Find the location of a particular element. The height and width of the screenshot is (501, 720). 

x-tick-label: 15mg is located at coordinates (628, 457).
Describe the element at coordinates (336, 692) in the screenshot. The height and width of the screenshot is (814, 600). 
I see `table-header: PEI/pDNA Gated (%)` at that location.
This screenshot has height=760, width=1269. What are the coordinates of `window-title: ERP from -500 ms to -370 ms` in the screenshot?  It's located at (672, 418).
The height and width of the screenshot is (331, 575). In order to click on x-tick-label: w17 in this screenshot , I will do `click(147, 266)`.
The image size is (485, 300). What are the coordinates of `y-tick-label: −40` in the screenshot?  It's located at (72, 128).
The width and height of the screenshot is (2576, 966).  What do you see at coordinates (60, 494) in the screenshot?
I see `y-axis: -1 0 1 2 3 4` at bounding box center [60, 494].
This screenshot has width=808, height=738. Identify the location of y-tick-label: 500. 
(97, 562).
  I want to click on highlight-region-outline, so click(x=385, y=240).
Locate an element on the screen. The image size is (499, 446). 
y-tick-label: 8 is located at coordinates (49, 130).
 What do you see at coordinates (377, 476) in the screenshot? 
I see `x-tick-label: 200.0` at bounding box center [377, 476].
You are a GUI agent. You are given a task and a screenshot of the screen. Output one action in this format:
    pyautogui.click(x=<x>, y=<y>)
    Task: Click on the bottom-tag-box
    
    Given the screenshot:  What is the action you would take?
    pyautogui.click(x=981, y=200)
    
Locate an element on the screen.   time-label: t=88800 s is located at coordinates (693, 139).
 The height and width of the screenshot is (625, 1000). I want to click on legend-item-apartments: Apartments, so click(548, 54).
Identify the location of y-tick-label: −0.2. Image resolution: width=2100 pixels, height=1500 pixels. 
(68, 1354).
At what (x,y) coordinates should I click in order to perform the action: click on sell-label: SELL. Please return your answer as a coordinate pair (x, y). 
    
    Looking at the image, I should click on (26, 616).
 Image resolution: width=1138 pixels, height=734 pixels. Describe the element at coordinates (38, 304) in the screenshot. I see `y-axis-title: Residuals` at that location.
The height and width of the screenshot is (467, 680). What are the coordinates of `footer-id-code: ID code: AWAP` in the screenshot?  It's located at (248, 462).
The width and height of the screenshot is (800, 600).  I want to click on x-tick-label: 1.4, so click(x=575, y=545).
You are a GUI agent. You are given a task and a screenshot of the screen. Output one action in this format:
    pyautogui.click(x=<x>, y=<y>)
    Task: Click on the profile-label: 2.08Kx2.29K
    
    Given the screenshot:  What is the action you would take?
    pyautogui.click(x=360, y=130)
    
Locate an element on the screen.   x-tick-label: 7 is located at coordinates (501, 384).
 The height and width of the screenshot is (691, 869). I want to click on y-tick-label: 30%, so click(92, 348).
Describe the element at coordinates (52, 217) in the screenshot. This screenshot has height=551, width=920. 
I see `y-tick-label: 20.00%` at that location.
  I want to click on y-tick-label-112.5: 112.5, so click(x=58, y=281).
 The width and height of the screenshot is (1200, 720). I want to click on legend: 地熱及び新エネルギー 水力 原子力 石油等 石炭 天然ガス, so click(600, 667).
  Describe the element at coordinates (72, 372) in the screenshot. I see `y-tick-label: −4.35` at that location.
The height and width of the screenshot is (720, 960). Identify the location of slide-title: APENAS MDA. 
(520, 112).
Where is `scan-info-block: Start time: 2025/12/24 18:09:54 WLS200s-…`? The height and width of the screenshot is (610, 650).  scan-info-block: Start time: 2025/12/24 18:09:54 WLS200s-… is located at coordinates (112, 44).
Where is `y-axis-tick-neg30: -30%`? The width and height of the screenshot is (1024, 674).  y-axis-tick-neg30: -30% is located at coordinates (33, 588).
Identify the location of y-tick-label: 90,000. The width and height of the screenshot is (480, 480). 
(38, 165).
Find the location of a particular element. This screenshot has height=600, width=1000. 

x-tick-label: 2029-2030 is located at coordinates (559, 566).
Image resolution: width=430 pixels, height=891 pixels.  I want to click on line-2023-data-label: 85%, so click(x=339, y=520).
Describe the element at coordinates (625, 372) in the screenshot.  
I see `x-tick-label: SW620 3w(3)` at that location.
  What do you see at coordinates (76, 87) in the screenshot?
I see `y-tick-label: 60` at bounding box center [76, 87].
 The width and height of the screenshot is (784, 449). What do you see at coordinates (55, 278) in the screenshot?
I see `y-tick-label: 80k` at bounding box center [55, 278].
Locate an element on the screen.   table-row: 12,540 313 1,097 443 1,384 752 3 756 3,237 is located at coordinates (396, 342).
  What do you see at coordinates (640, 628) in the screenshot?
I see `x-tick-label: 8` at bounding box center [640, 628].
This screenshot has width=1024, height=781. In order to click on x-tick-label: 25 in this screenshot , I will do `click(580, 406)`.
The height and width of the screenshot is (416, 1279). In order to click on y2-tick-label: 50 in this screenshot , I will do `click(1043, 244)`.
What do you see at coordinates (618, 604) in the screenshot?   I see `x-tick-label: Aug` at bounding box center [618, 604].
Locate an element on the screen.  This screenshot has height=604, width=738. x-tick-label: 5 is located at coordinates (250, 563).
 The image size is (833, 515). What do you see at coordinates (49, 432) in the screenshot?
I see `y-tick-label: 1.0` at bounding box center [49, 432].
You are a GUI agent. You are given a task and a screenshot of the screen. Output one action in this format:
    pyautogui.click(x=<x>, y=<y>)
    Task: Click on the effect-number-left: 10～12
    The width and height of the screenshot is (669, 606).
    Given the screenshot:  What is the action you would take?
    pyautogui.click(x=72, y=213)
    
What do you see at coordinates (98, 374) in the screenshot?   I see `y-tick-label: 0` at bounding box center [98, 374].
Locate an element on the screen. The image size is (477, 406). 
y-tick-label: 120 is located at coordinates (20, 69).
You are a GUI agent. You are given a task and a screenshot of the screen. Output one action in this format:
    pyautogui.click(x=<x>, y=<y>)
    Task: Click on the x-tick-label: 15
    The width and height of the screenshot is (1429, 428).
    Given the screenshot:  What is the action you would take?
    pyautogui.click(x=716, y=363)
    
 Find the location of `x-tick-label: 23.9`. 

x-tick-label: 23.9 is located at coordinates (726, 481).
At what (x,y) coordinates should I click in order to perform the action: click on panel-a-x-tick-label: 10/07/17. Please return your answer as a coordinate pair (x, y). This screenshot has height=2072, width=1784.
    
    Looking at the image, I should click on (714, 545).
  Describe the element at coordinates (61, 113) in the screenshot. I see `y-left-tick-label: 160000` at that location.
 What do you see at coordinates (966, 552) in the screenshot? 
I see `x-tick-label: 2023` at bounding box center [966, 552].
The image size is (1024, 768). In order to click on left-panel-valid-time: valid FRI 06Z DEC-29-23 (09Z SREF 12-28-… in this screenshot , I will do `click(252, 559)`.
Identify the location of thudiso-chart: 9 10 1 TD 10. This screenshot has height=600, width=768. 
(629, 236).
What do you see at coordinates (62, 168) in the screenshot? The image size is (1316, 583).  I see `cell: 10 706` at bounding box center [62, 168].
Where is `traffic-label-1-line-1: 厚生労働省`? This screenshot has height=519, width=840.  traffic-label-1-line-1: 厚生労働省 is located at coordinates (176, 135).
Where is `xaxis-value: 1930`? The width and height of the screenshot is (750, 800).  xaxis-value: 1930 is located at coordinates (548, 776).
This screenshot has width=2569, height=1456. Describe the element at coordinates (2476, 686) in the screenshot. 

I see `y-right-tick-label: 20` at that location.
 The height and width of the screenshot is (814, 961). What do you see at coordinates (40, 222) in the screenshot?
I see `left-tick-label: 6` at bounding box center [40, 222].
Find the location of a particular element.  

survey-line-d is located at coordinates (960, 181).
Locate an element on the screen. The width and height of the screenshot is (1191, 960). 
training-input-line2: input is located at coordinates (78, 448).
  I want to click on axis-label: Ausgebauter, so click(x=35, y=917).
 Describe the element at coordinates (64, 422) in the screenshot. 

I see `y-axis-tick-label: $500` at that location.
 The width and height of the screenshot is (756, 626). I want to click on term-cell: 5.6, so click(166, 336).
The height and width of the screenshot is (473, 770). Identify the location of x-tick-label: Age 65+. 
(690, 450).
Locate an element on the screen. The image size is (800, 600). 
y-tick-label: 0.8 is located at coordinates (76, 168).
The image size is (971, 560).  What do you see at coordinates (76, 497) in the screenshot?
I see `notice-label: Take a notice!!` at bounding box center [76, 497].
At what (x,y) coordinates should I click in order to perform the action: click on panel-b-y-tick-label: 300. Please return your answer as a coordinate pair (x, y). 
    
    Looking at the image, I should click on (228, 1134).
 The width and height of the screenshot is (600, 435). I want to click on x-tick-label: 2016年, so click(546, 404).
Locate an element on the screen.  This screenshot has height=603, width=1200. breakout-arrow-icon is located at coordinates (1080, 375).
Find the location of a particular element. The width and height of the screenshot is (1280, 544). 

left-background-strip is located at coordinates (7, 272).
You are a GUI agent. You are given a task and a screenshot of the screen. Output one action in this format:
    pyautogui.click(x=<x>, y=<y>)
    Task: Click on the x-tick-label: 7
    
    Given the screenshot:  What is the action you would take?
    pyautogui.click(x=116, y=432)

++++++++++++++++++++

> INSTRUCTIONS FOR THE TASK
Output the listing above from its first line through the line containing "y-tick-label: 8 is", with both of those lines included, and reproduce each line without any change.

> ANSWER BOX
Find the location of a particular element. The height and width of the screenshot is (501, 720). 

x-tick-label: 15mg is located at coordinates (628, 457).
Describe the element at coordinates (336, 692) in the screenshot. The height and width of the screenshot is (814, 600). 
I see `table-header: PEI/pDNA Gated (%)` at that location.
This screenshot has height=760, width=1269. What are the coordinates of `window-title: ERP from -500 ms to -370 ms` in the screenshot?  It's located at (672, 418).
The height and width of the screenshot is (331, 575). In order to click on x-tick-label: w17 in this screenshot , I will do `click(147, 266)`.
The image size is (485, 300). What are the coordinates of `y-tick-label: −40` in the screenshot?  It's located at (72, 128).
The width and height of the screenshot is (2576, 966).  What do you see at coordinates (60, 494) in the screenshot?
I see `y-axis: -1 0 1 2 3 4` at bounding box center [60, 494].
This screenshot has width=808, height=738. Identify the location of y-tick-label: 500. 
(97, 562).
  I want to click on highlight-region-outline, so click(x=385, y=240).
Locate an element on the screen. The image size is (499, 446). 
y-tick-label: 8 is located at coordinates (49, 130).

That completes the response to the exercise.